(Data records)
# # # #

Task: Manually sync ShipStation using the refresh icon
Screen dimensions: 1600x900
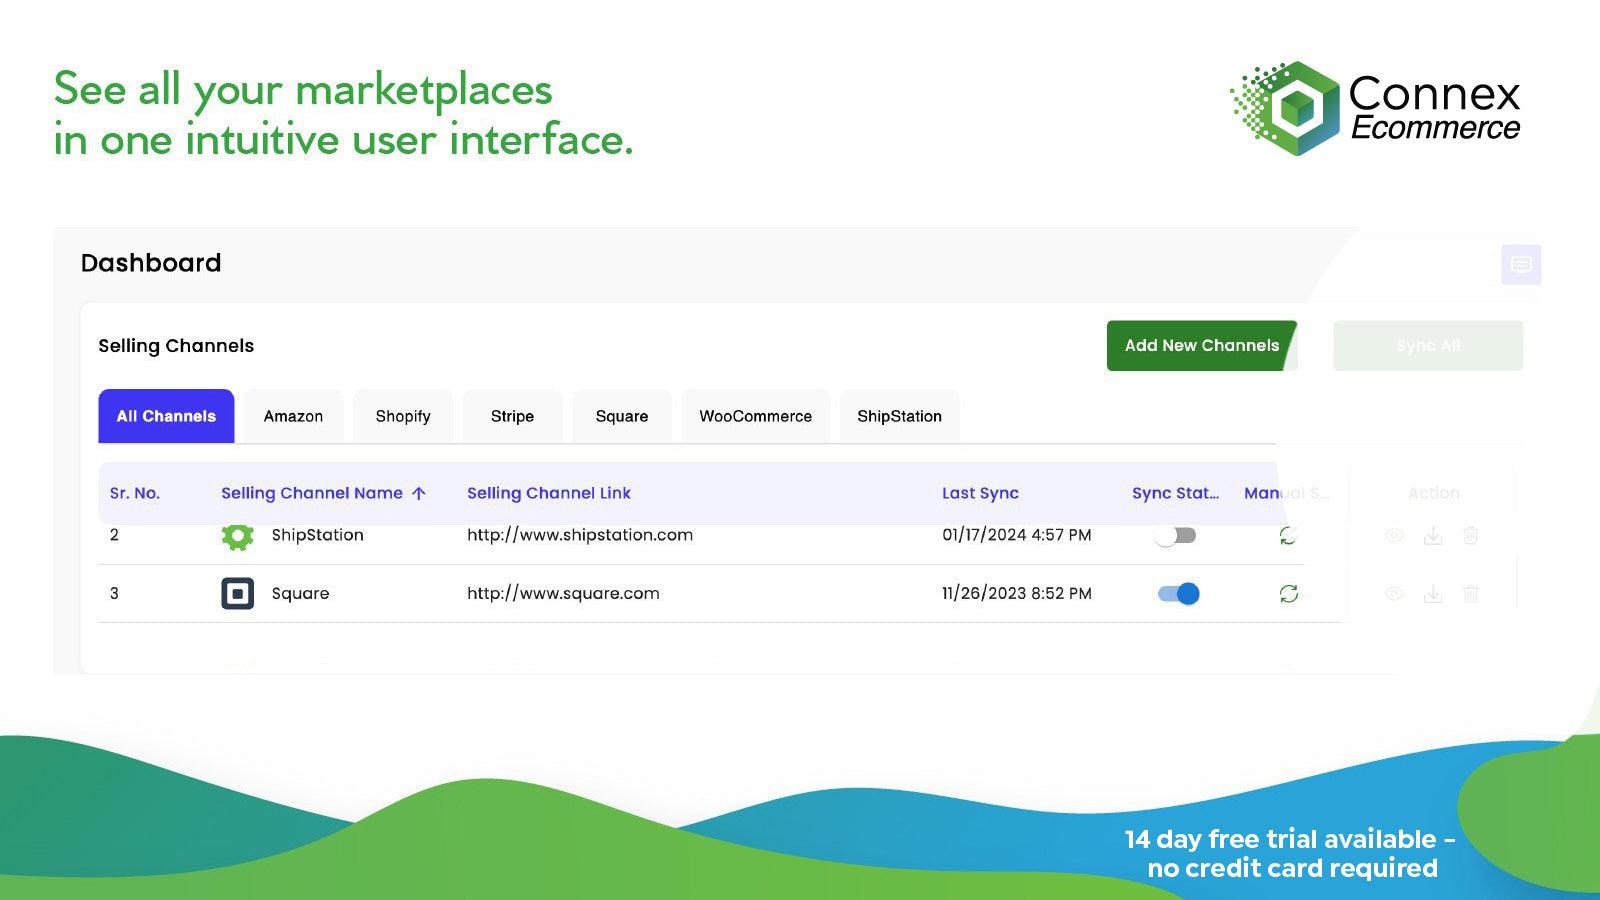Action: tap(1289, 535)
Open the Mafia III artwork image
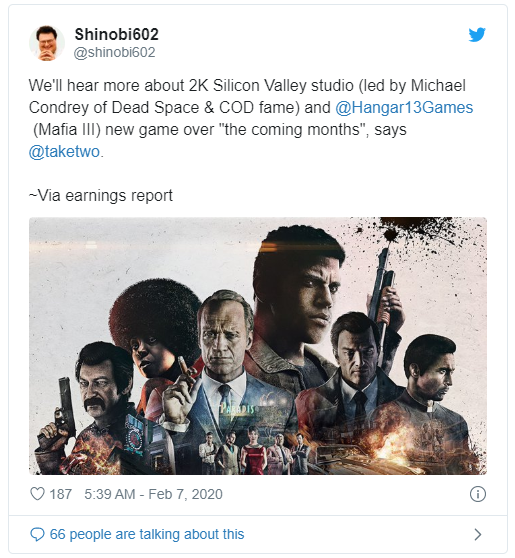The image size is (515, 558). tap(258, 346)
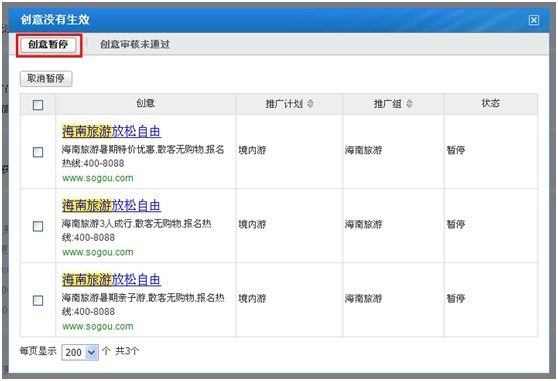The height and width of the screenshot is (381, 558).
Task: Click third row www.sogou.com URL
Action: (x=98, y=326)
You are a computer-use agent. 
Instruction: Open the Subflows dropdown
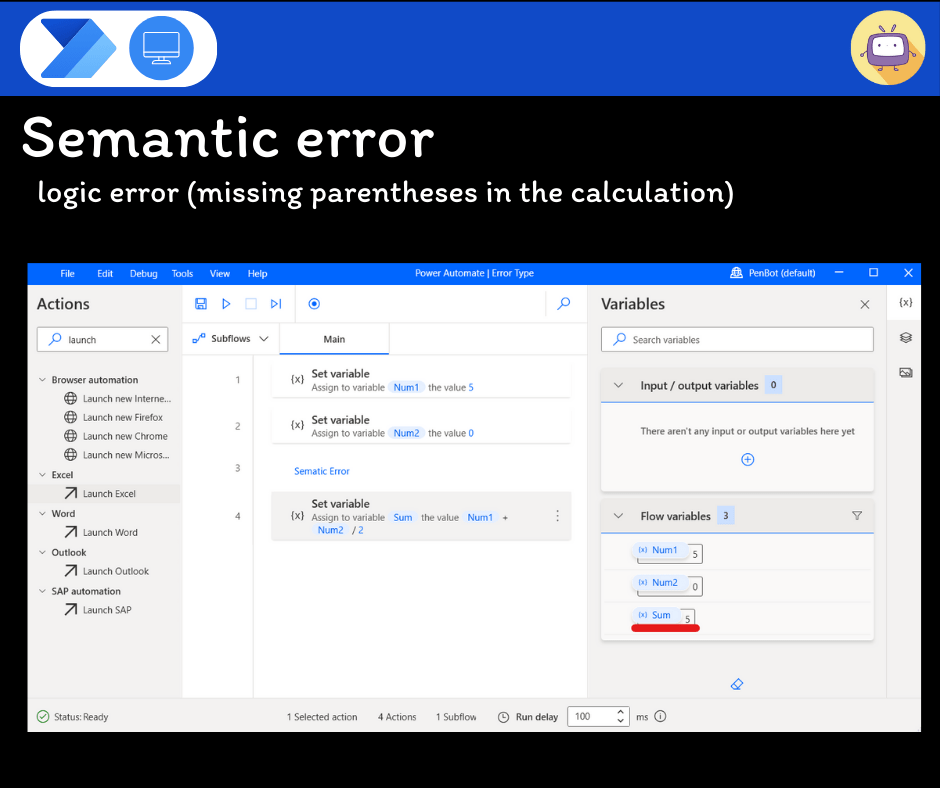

# # # #

Write out the lines above word for word, with every line included and the pictures left out.

Task: Manually sync ShipStation using the refresh icon
Screen dimensions: 1600x900
Action: tap(1289, 535)
Open the Mafia III artwork image
The image size is (515, 558). tap(258, 346)
The height and width of the screenshot is (381, 558).
Task: Click third row www.sogou.com URL
Action: (x=98, y=326)
You are a computer-use agent. 
Instruction: Open the Subflows dropdown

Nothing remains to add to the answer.